I'll check it every couple days from here to see where it settles at. Fingers crossed. 
Did I mention patients is crucial to the proper storage of cigars. If you're first plan is to buy a bunch of cigars then think about where to keep them.... you're already doing it wrong. If you're not able to dedicate the time it takes to properly season a nice piece of wood furniture I would recommend a tupperdor or, a coolidor. For those that like the look and, the tradition of a wooden humidor stay tuned.


----------



## poppajon75 (Apr 10, 2016)

Checked in on the humi for the first time since removing the sponges and, adding the 65% beads.
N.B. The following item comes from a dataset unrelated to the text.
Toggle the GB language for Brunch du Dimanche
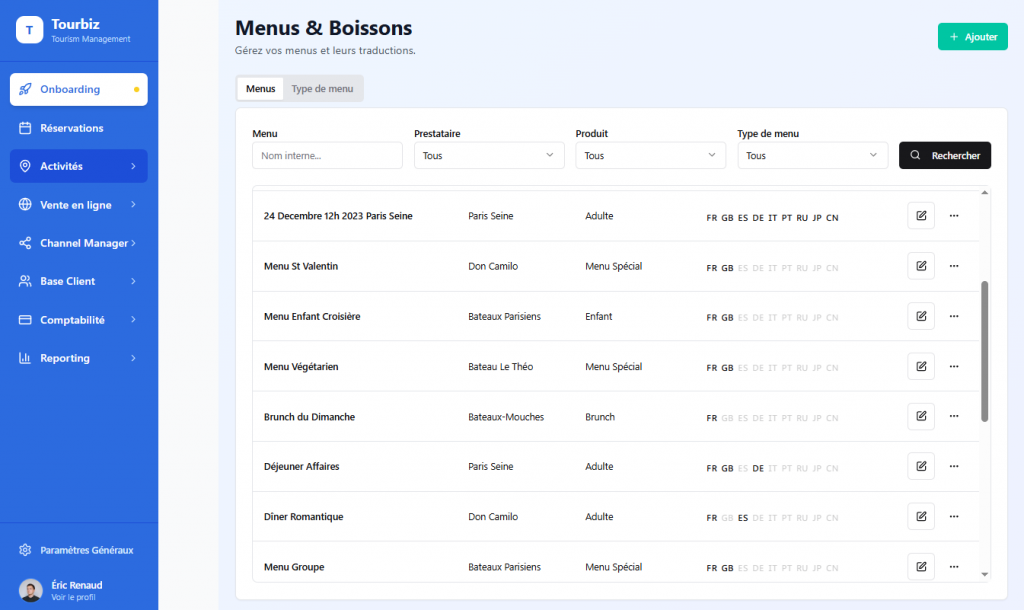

It's falling slowly which if I'm not mistaken means that it's been thoroughly seasoned. The beads are doing their part absorbing the extra humidity and, all appears well at the moment. Let's give it another couple days. Patients.


----------



## WABOOM (Oct 15, 2015)

Great job!


----------



## poppajon75 (Apr 10, 2016)

WABOOM said:


> Great job!


Thanks bro. I can't wait to see where it actually settles.


----------



## Kidvegas (Oct 17, 2016)

poppajon75 said:


> Thanks bro. I can't wait to see where it actually settles.


Me also bro. I'm hoping those beads turn out to be the correct RH. Otherwise this is awesome to watch the progress step by step..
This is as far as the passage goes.